Exercise
Reproduce each of the following items word for word, keeping every line as it appears.

Task data
------------------------------------

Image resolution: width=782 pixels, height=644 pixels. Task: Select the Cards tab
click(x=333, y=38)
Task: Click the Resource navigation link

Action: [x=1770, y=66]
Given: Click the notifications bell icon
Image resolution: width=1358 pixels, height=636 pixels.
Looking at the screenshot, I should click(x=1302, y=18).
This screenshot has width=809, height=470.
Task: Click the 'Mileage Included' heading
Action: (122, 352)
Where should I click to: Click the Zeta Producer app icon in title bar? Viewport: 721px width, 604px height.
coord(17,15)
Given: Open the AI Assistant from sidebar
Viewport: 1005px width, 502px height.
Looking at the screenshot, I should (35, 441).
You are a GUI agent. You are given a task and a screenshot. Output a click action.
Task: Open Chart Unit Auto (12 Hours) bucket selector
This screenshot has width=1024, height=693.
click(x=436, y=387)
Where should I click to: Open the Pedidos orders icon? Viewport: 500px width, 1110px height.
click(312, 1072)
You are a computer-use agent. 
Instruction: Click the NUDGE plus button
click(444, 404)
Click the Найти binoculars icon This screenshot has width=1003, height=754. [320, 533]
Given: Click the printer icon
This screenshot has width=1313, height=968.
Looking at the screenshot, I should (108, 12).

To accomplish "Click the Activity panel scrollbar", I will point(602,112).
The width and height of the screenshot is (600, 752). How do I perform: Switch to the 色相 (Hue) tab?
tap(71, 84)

------------------------------------

Correct answer
Image resolution: width=782 pixels, height=644 pixels. Task: Select the Cards tab
click(x=333, y=38)
Task: Click the Resource navigation link

Action: [x=1770, y=66]
Given: Click the notifications bell icon
Image resolution: width=1358 pixels, height=636 pixels.
Looking at the screenshot, I should click(x=1302, y=18).
This screenshot has width=809, height=470.
Task: Click the 'Mileage Included' heading
Action: (122, 352)
Where should I click to: Click the Zeta Producer app icon in title bar? Viewport: 721px width, 604px height.
coord(17,15)
Given: Open the AI Assistant from sidebar
Viewport: 1005px width, 502px height.
Looking at the screenshot, I should (35, 441).
You are a GUI agent. You are given a task and a screenshot. Output a click action.
Task: Open Chart Unit Auto (12 Hours) bucket selector
This screenshot has width=1024, height=693.
click(x=436, y=387)
Where should I click to: Open the Pedidos orders icon? Viewport: 500px width, 1110px height.
click(312, 1072)
You are a computer-use agent. 
Instruction: Click the NUDGE plus button
click(444, 404)
Click the Найти binoculars icon This screenshot has width=1003, height=754. [320, 533]
Given: Click the printer icon
This screenshot has width=1313, height=968.
Looking at the screenshot, I should (108, 12).

To accomplish "Click the Activity panel scrollbar", I will point(602,112).
The width and height of the screenshot is (600, 752). How do I perform: Switch to the 色相 (Hue) tab?
tap(71, 84)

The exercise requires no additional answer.